Note: this post was originally publish on my other radio blog, The SWLing Post.


I’ve owned my Elecraft KX3 for five years, and this little rig continues to amaze me.

In 2013, I gave the KX3 one of the most favorable reviews I’ve ever published–and it continues to hold its own. That’s why last year I recommended the KX3 to my buddy and newly minted ham radio operator, Sébastien (VA2SLW), who had already been eyeing the KX3 as his first HF transceiver.

A few weeks ago, Sébastien bit the bullet and is now the proud owner of a KX3 with built-in ATU. He purchased the KX3 with plans to do a lot of field operations including SOTA (Summits On The Air) and also use the KX3 at home.

Wednesday, I popped by Sébastien’s flat to help sort through some low-profile antenna options. I had suggested that he not invest in a factory made antenna just yet, but instead explore what he’s able to do with a simple wire antenna directly connected to the KX3 with a BNC Male to Stackable Binding Posts adapter. I’ve had excellent luck using this simple arrangement this in the past with the KX3, KX2 and even the KX1.

I did a quick QRM/RFI survey of his flat and balcony with my CC Skywave SSB. While there were the typical radio noises indoors, his balcony was pleasantly RFI quiet. At 14:00 local, I was able to receive the Voice of Greece (9,420 kHz), Radio Guinée (9,650 kHz) and WWV (both 10,000 and 15,000 kHz) with little difficulty. His building has incredibly thick concrete walls–I assume this does a fine job of keeping the RFI indoors. Lucky guy!

We popped by a wonderfully-stocked electronics shop in Québec City (Électromike–which I highly recommend) picked up some banana plugs and about 100′ of jacketed wire. We took these items back to the flat and cut a 35′ length of wire for the radiator and about 28′ for the ground. We added the banana plugs to the ends of each wire.

Sébastien temporarily attached one end of the antenna wire to the top of the fire escape and we simply deployed the ground wire off the side of the balcony. Neither of these wires interfere with his neighbors and neither are close to electric lines.

■ Material provided:
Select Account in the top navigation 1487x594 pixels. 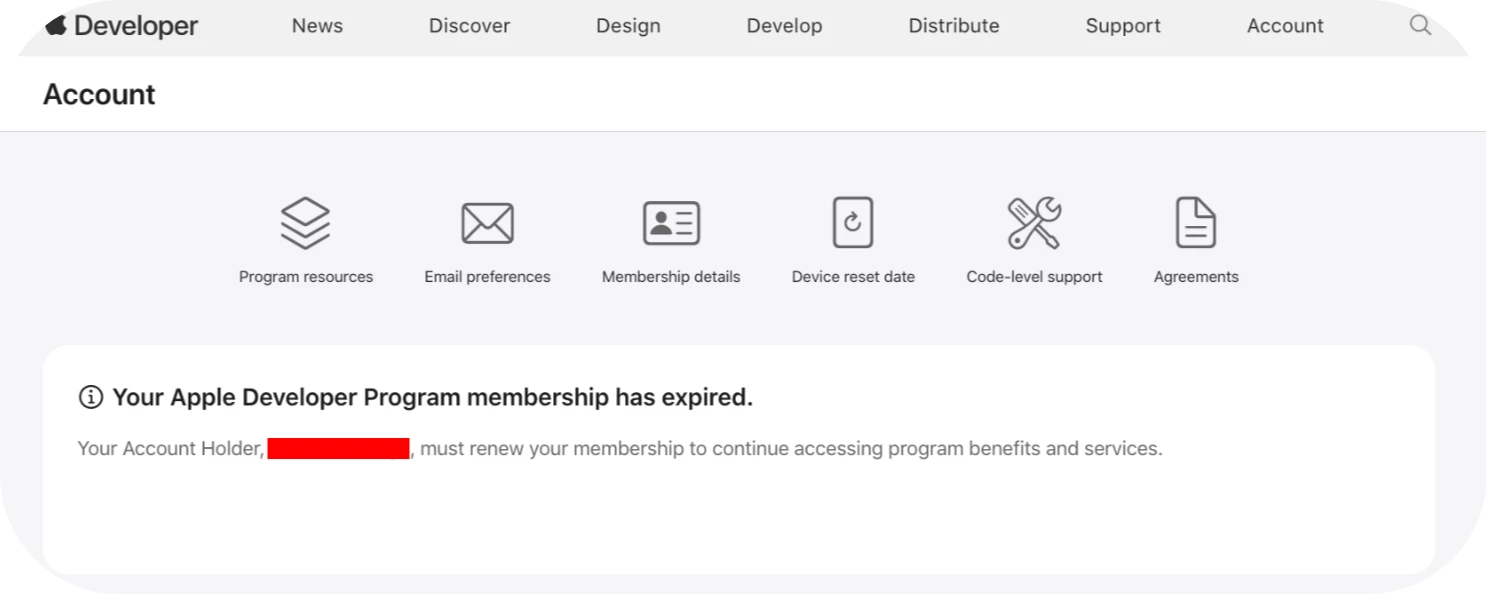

■ List of tasks:
(a) In the post about Sébastien's KX3 antenna setup, how long was the wire cut for the radiator?
(b) Continue the post about Sébastien's KX3 wire antenna past its last sentence.
The data comes from a separate source.

■ Responses:
(a) 35 feet.

(b)
I had planned to cut both the radiator and ground until we found the “sweet spot”: where the ATU could find matches on 40, 30, 20 and 17 meters (at least).

Much to my amazement, the KX3 ATU got 1:1 matches on all of those bands save 80M where it still could achieve a 2.8:1 ratio.  I couldn’t believe it!

Frankly, Elecraft ATUs are nothing short of amazing.

Even the ATU in my little KX2 once tuned a 20 meter hex beam to 40 meters and found a 1:1 match to boot. In contrast, the Icom IC-7300 sitting next to the KX2 wasn’t able to match that hex beam even though we performed a persistent ATU search. Not surprising as I wouldn’t expect a 40 meter match on a 20 meter antenna, but the Elecraft ATU did it with relative ease.

Sébastian did a quick scan of the ham radio bands where we heard a number of EU stations. I also took the opportunity to point out how well the KX3 operates as a broadcast receiver with the AM filter wide open and using headphones in the “delay” audio effects mode. The Voice of Greece sounded like a local station–absolutely gorgeous signal.

It was getting late in the day, so I couldn’t hang around to call CQ with Séb, but I left knowing that he is going to have a blast playing radio at home and, especially, in the field. Next, he plans to build a simple mag loop antenna, get a BioEnno LiFePo battery and eventually add other Elecraft accessories to his station. I’d say he’s off to a great start!

Want more info? Click here to read my review of the Elecraft KX3 and here to read my review of the Elecraft KX2.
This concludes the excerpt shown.